Her temperature was taken twice and she was monitored by nurses, the
department said.
Separately in Washington, a Republican in the U.S. Senate is still
holding up most of $750 million from the Defense Department's
request to shift $1 billion in war funds to fight Ebola. Senator
James Inhofe's approval as the top Republican on the Senate Armed
Forces Committee is needed, although other senior Republicans said
they backed the funds.
U.S. health officials, while answering questions about mistakes in
the treatment of Liberian man Thomas Eric Duncan in Dallas and
overall preparedness for Ebola patients, have emphasized the need to
tackle the virus at its source in West Africa.
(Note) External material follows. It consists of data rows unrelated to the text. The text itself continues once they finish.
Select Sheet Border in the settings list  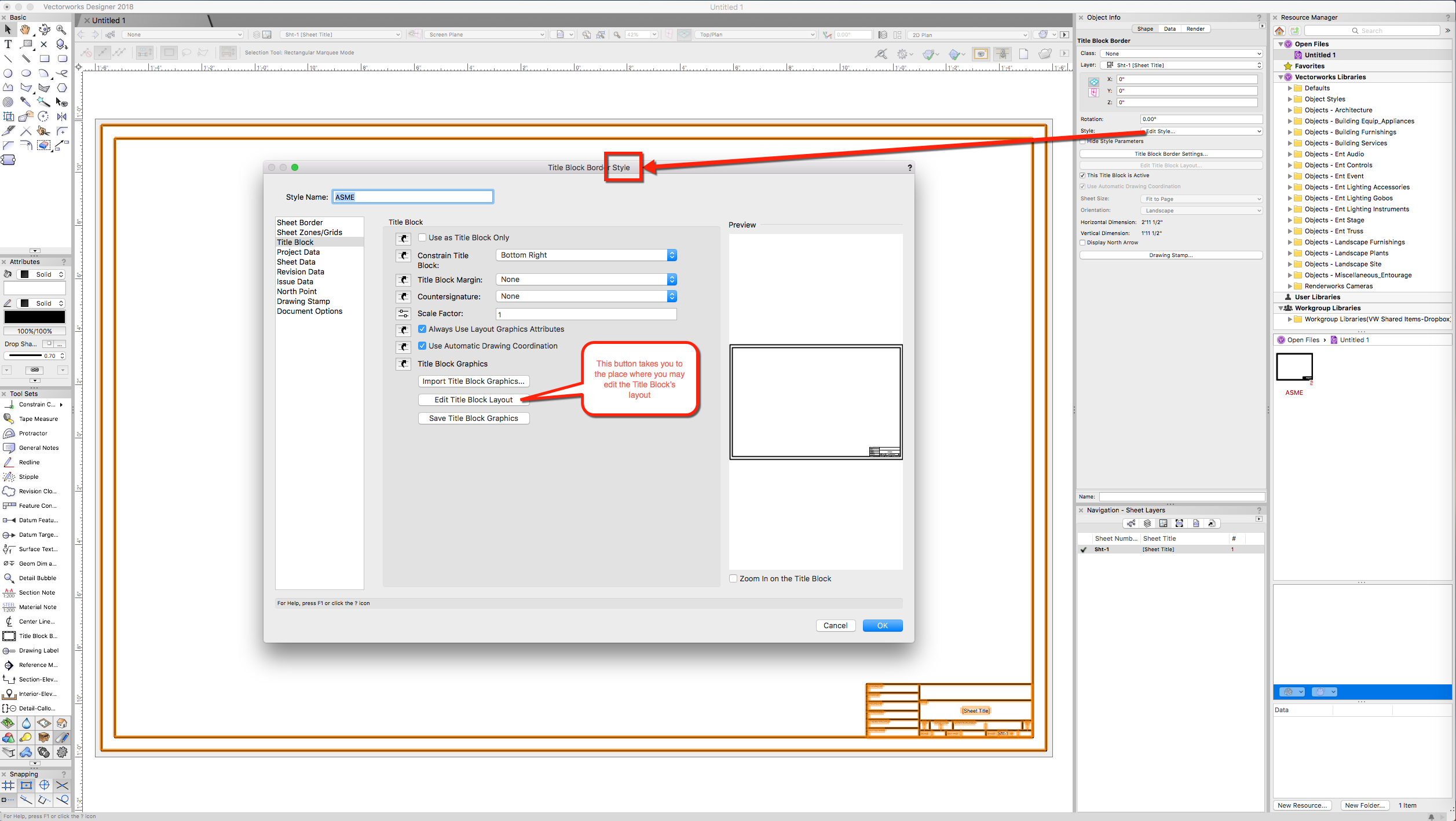point(300,222)
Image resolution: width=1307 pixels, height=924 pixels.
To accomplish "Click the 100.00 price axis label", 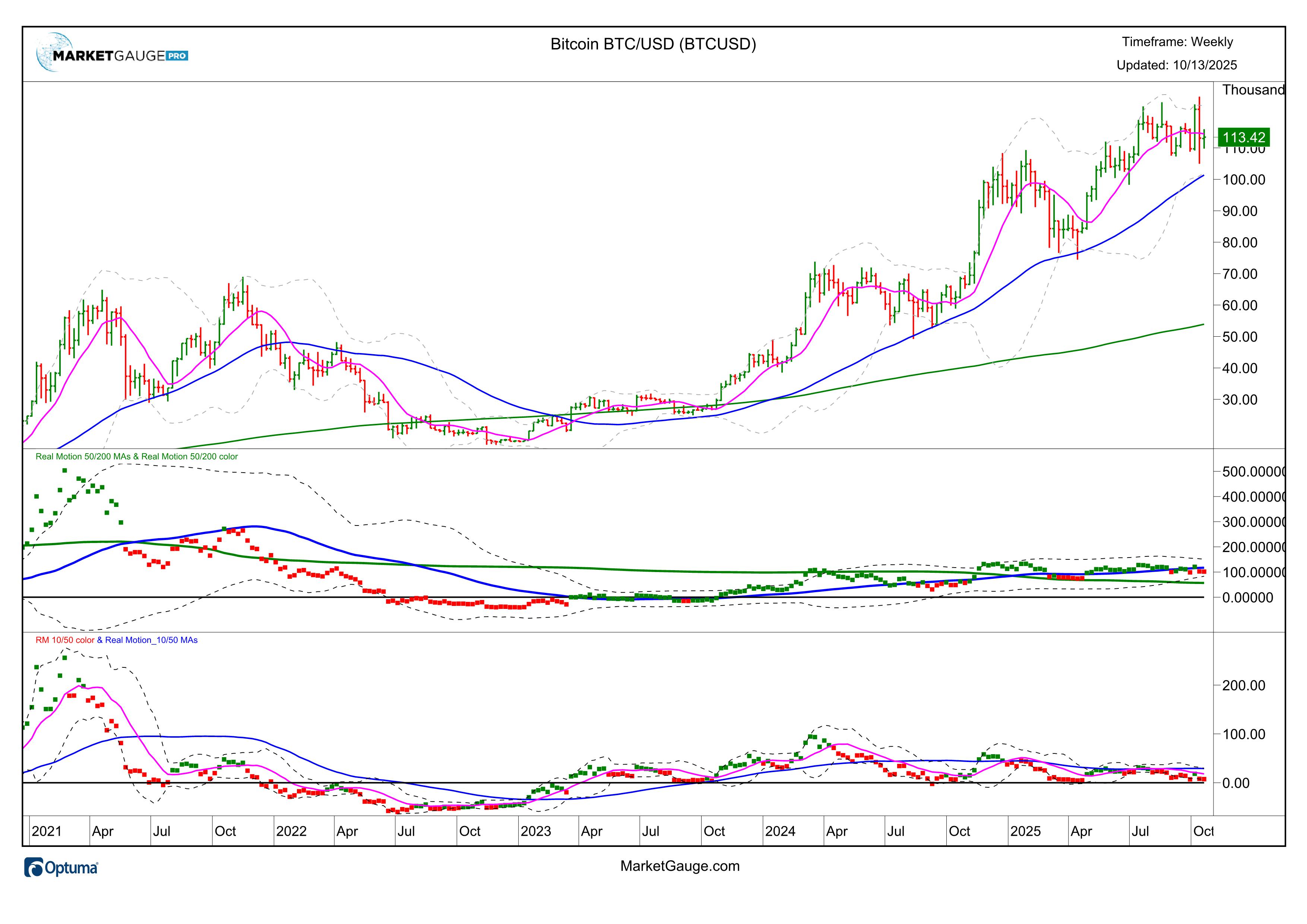I will pyautogui.click(x=1244, y=180).
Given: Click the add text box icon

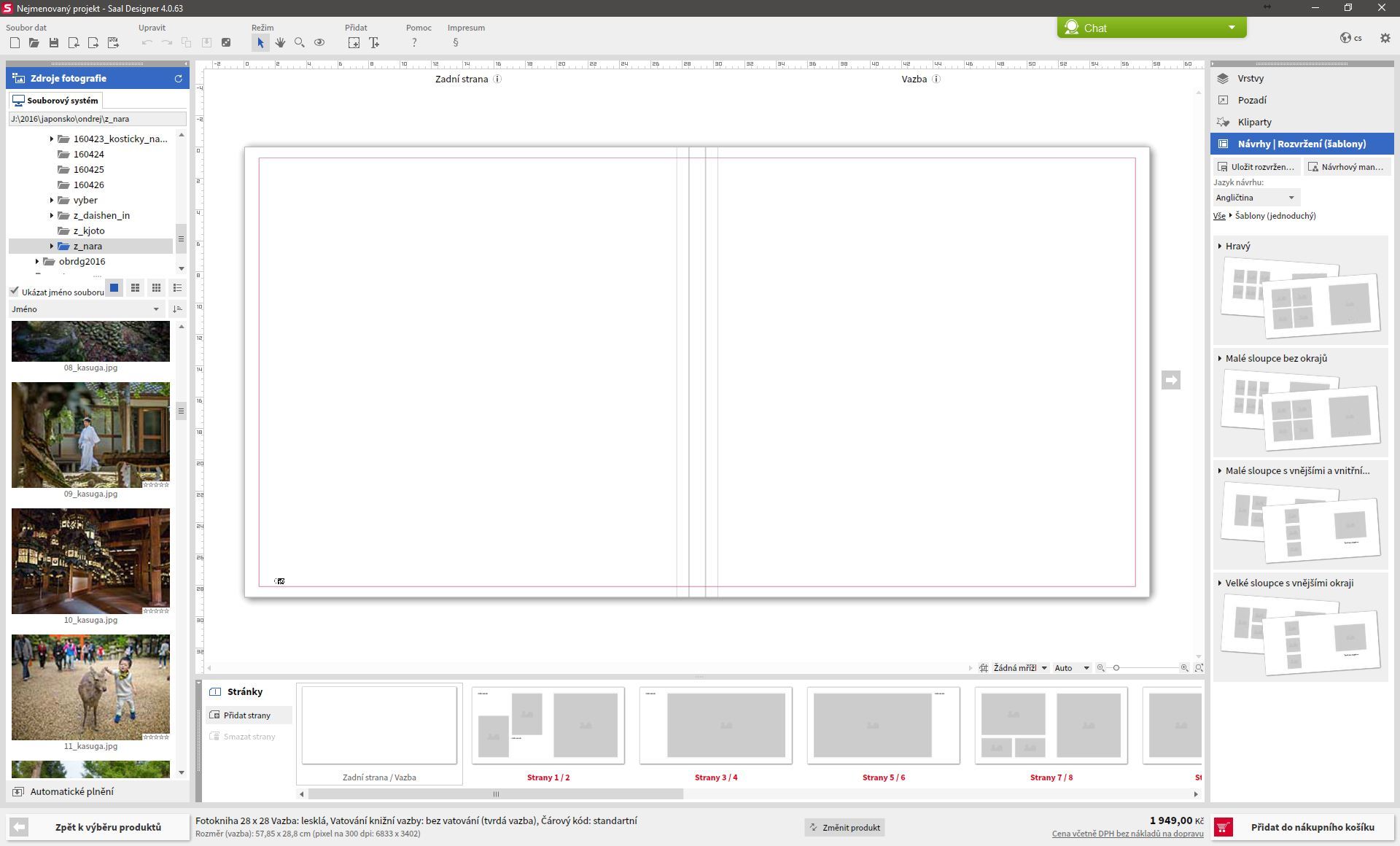Looking at the screenshot, I should point(374,43).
"This is a fluid and heterogeneous epidemic. It is changing quickly
and it’s going to be a long fight," Dr. Thomas Frieden, director of
the U.S. Centers for Disease Control and Prevention said Thursday at
a high-level meeting of major donors at the World Bank. Frieden
compared Ebola to AIDS and said, "Speed is the most important
variable here. This is controllable and this was preventable."
A Spanish nurse is in serious condition in Madrid with Ebola after
treating a priest who was repatriated from West Africa and died of
the disease, the first reported transmission outside of the region.
A British man suspected of contracting the virus died in Macedonia,
a government official said on Thursday.